Comenzamos la oración uniéndonos de corazón a Jesús en el desierto. Le pedimos participar de su oración como Hijo y sentir la mirada amorosa del padre de los cielos sobre nosotros. Rezo con el salmo: “Mi alma tiene sed del Dios vivo, ¿cuándo veré el rostro de Dios?”.
La palabra de Dios en este día nos muestra el camino para que Dios pueda alcanzar nuestra vida, tocarnos y curarnos de nuestras enfermedades, cambiarnos el corazón. Lo vemos en la curación de Naamán el Sirio y, por contraste, en los nazarenos.
- El profeta Elías, hombre de Dios, indica a Naamán, enfermo de lepra, lo que debe hacer para quedar sano: bañarse siete veces en el río Jordán. Al general sirio le parece tan ridículo que se niega al principio y le tienen que convencer. Cuando obedece la orden del profeta, su carne queda limpia. Esperaba algo espectacular, pero el lenguaje de Dios es la sencillez.
- En Nazaret Jesús no puede hacer milagros porque no tienen fe en Él.
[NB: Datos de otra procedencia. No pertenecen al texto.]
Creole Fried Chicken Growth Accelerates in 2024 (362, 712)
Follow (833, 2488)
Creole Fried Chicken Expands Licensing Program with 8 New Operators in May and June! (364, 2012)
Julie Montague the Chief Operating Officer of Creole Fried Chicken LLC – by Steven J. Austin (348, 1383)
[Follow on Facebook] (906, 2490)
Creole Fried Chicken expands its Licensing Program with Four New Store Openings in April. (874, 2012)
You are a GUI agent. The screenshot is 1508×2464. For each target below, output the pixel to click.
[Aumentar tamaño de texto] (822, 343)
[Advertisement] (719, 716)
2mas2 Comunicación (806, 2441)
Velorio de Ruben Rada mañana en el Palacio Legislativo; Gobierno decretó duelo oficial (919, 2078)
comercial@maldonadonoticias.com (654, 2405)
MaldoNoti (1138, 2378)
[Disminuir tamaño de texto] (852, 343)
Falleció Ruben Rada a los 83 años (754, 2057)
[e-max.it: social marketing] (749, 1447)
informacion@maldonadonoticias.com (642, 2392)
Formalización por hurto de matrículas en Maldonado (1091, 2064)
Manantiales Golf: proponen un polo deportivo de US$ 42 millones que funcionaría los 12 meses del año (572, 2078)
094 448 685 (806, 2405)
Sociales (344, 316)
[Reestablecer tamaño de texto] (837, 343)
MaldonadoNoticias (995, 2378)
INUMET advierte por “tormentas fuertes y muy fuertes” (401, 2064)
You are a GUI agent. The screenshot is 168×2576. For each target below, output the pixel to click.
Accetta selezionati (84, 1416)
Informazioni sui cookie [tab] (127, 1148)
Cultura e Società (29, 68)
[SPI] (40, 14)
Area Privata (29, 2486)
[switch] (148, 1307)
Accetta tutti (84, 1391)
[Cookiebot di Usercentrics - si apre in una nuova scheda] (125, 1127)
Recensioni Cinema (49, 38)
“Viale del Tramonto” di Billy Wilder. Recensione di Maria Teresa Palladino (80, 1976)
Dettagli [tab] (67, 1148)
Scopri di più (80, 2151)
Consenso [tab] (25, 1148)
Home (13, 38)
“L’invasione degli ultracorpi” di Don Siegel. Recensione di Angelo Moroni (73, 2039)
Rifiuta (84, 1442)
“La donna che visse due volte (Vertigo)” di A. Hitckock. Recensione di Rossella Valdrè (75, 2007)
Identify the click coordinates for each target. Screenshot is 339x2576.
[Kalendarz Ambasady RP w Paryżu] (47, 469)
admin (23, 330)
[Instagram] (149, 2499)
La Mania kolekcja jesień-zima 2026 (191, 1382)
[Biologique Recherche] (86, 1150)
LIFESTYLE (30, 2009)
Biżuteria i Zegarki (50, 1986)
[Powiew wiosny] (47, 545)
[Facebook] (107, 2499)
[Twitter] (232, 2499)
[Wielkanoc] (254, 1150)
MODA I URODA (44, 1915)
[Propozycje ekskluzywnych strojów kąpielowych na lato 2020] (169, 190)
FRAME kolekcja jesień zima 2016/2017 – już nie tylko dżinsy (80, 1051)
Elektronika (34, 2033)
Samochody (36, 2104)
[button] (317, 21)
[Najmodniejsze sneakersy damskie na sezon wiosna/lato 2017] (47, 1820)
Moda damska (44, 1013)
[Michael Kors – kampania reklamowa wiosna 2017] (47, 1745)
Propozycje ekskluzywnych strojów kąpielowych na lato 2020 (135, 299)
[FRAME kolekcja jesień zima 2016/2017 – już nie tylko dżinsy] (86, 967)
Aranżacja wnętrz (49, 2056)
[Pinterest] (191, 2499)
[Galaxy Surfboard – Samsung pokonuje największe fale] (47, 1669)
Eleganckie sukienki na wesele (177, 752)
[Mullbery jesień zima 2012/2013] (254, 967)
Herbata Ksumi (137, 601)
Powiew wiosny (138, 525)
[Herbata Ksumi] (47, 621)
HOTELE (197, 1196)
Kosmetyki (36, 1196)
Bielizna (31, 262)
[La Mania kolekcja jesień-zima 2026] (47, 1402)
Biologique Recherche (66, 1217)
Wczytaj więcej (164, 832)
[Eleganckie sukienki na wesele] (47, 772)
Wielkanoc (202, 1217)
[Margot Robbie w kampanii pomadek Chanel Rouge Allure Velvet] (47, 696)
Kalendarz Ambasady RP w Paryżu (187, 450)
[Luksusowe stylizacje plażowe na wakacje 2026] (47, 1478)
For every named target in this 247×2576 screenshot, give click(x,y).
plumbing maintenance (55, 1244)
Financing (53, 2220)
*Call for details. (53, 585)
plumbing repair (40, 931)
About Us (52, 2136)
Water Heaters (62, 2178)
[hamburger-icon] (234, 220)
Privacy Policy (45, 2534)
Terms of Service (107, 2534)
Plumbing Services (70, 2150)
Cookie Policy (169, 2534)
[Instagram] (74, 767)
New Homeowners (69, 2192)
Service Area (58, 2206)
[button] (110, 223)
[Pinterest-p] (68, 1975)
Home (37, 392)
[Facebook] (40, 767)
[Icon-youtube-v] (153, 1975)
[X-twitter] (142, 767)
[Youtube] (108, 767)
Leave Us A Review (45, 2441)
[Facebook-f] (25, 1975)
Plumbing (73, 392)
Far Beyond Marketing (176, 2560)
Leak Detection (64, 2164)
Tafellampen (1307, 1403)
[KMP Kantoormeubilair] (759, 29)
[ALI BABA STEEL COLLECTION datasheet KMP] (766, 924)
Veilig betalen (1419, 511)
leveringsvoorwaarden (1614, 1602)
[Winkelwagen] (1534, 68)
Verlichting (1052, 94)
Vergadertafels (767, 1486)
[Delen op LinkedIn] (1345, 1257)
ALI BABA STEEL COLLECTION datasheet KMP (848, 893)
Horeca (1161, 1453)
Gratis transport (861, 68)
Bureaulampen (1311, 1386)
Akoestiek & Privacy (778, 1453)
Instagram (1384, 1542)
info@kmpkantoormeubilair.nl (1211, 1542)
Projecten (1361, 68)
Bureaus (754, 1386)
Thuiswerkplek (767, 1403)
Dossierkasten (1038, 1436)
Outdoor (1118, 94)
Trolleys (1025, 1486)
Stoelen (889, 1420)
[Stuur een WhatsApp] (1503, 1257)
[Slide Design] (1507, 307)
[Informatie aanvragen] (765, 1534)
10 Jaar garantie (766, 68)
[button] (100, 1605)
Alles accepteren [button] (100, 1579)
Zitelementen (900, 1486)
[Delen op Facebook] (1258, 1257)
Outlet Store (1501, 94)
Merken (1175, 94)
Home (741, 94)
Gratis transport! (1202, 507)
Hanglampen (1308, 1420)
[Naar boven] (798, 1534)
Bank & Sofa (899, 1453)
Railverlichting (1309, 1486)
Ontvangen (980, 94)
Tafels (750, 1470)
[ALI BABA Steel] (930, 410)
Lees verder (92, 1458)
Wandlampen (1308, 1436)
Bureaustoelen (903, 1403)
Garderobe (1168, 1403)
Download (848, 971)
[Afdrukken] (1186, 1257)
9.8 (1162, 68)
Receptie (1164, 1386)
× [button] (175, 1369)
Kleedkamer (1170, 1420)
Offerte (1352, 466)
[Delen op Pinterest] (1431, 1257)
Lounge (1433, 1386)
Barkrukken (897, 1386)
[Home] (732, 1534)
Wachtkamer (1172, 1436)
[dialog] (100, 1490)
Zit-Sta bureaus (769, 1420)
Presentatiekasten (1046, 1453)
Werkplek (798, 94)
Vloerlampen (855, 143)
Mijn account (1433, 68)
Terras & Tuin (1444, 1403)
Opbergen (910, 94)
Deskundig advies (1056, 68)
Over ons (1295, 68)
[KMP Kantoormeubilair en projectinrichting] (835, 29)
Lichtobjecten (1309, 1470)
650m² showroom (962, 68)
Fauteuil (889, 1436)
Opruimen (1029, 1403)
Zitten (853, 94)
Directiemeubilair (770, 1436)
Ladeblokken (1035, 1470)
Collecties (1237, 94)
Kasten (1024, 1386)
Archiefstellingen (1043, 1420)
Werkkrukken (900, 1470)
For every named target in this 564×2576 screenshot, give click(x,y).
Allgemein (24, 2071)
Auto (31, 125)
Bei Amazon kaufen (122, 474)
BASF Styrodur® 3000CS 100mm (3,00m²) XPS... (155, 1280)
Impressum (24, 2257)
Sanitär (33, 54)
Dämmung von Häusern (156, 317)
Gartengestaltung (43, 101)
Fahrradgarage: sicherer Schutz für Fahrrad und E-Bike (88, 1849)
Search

Esperaban un Mesías espectacular y se resisten a aceptar al hijo del carpintero, que ha vivido como uno más durante treinta años entre ellos.
Y es que Dios ama la sencillez y se revela a los sencillos, a los que confían sin exigir pruebas. La fe humilde es el camino para que Dios entre en nuestra vida y pueda hacer sus maravillas. El río Jordán tiene un pequeño cauce en su transcurrir desde el lago de Tiberíades al Mar Muerto, entre tierras desérticas. Nazaret es una pequeña aldea de apenas cincuenta casas excavadas en la roca en la falda de una montaña de Galilea.
Para acoger a Dios tenemos que aprender a reconocer su presencia escondida en lo cotidiano, en el trabajo que desempeñamos, en las personas que nos rodean. Los ojos de la fe rasgan las apariencias de las cosas y los acontecimientos para descubrir la realidad de Dios Padre que gobierna todo según designios de amor. Busquemos en la oración la mirada del Padre que nos envuelve y su voz que nos dice con infinita ternura: “Tu eres mi hijo amado”, porque ve en nosotros a Jesús.